**Passage for review**.
Content starts

I installed the net/libnet-devel port. Note this installs Libnet 1.1.2.1, rather than the deprecated Libnet 1.0.2a found in net/libnet.

Next I downloaded and extracted pynids-0.5rc1.tar.gz.

janney:/usr/local/src$ tar -xzvf pynids-0.5rc1.tar.gz
x pynids-0.5rc1/
x pynids-0.5rc1/CHANGES
x pynids-0.5rc1/COPYING
x pynids-0.5rc1/Example
x pynids-0.5rc1/MANIFEST.in
x pynids-0.5rc1/README
x pynids-0.5rc1/dispatch.diff
x pynids-0.5rc1/libnids-1.19.tar
x pynids-0.5rc1/nidsmodule.c
x pynids-0.5rc1/setup.cfg
x pynids-0.5rc1/setup.py
x pynids-0.5rc1/PKG-INFO

Note I did not install Libnids myself. Mike packages a patched version of Libnids with his Pynids distribution.

I used these commands to install Pynids:

janney:/usr/local/src$ cd pynids-0.5rc1
janney:/usr/local/src/pynids-0.5rc1$ python2.4 setup.py build
running build
tar -xf libnids-1.19.tar
patch -c -p1 -i ../dispatch.diff
...edited...
janney:/usr/local/src/pynids-0.5rc1$ sudo python2.4 setup.py install
running install
running build
running build_ext
running install_lib
copying build/lib.freebsd-5.3-RELEASE-p2-i386-2.4/nidsmodule.so
-> /usr/local/lib/python2.4/site-packages

Now that Pynids was installed, I downloaded Flowgrep and installed it.

Content ends

**Given material**.
Content starts

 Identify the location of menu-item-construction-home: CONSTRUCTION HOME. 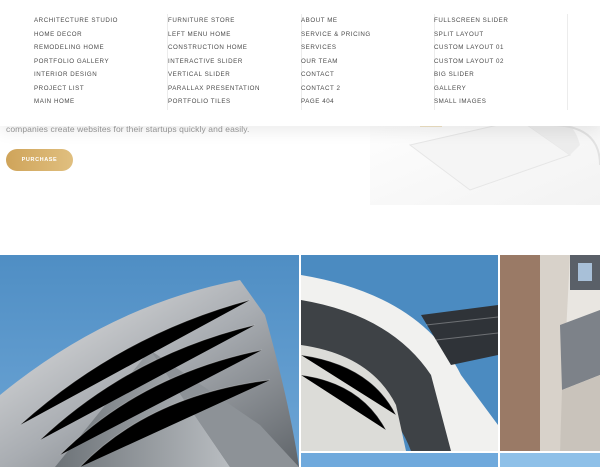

Content ends

**Task 1**. Decide whether each statement below agrees with the Pynids installation notes above, answering yes or no and quoting the deciding words of the notes exactly. (a) The net/libnet-devel port installs Libnet 1.0.2a. (b) The writer installed Libnids separately before building Pynids. (c) The Pynids install step was run with sudo.
**Task 2**. Please reproduce the Pynids installation notes from "I installed the" up to and including "and extracted pynids-0.5rc1.tar.gz.".

**Response box 1**.
(a) No: "Note this installs Libnet 1.1.2.1, rather than the deprecated Libnet 1.0.2a found in net/libnet."
(b) No: "Note I did not install Libnids myself."
(c) Yes: "sudo python2.4 setup.py install"

**Response box 2**.
I installed the net/libnet-devel port. Note this installs Libnet 1.1.2.1, rather than the deprecated Libnet 1.0.2a found in net/libnet.

Next I downloaded and extracted pynids-0.5rc1.tar.gz.